### WHAT YOU SHOULD DO
Using the records provided below, locate and copy each line that contains the word "magnifier".

### INPUT MATERIAL
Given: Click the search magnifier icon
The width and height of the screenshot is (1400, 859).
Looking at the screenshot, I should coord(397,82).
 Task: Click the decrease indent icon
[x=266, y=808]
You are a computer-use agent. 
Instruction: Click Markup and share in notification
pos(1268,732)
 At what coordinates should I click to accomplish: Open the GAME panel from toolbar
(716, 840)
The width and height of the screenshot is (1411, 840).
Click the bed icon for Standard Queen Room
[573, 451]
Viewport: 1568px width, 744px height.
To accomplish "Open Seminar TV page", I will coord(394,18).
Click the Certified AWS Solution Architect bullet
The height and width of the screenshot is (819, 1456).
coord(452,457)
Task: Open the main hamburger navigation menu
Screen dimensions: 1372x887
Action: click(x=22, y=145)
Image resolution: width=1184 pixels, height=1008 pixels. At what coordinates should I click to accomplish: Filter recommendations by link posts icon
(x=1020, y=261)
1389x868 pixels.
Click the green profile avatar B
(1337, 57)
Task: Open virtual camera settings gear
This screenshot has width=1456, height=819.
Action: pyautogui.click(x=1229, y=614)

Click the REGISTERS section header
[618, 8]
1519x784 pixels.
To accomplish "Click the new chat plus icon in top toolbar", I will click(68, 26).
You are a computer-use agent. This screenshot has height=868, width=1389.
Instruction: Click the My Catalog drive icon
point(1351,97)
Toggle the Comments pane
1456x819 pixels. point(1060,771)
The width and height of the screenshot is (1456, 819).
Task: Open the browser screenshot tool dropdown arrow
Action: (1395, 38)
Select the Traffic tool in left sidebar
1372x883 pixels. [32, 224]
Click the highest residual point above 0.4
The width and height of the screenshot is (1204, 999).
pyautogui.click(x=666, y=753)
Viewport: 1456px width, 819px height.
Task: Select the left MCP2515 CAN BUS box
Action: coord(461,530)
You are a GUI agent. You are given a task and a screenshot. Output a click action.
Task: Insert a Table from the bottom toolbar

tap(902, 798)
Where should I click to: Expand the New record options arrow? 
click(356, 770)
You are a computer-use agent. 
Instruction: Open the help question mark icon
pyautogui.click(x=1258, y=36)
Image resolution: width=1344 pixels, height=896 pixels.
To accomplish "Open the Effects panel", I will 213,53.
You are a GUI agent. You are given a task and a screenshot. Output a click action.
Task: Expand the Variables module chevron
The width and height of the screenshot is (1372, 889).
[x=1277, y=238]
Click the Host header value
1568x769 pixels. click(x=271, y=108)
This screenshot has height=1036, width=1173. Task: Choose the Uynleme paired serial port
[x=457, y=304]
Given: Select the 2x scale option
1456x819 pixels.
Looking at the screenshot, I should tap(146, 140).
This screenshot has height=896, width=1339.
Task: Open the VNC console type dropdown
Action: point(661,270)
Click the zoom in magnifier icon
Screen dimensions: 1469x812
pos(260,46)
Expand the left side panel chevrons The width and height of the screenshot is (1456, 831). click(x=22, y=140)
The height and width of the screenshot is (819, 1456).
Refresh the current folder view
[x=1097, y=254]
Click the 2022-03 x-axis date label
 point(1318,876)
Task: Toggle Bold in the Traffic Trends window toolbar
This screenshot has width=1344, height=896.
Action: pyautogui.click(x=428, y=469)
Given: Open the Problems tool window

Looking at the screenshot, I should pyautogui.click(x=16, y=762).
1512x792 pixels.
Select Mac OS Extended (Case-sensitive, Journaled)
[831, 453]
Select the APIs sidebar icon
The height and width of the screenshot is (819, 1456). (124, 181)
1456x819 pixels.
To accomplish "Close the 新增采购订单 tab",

### SOLUTION TO THIS EXERCISE
Given: Click the search magnifier icon
Click the zoom in magnifier icon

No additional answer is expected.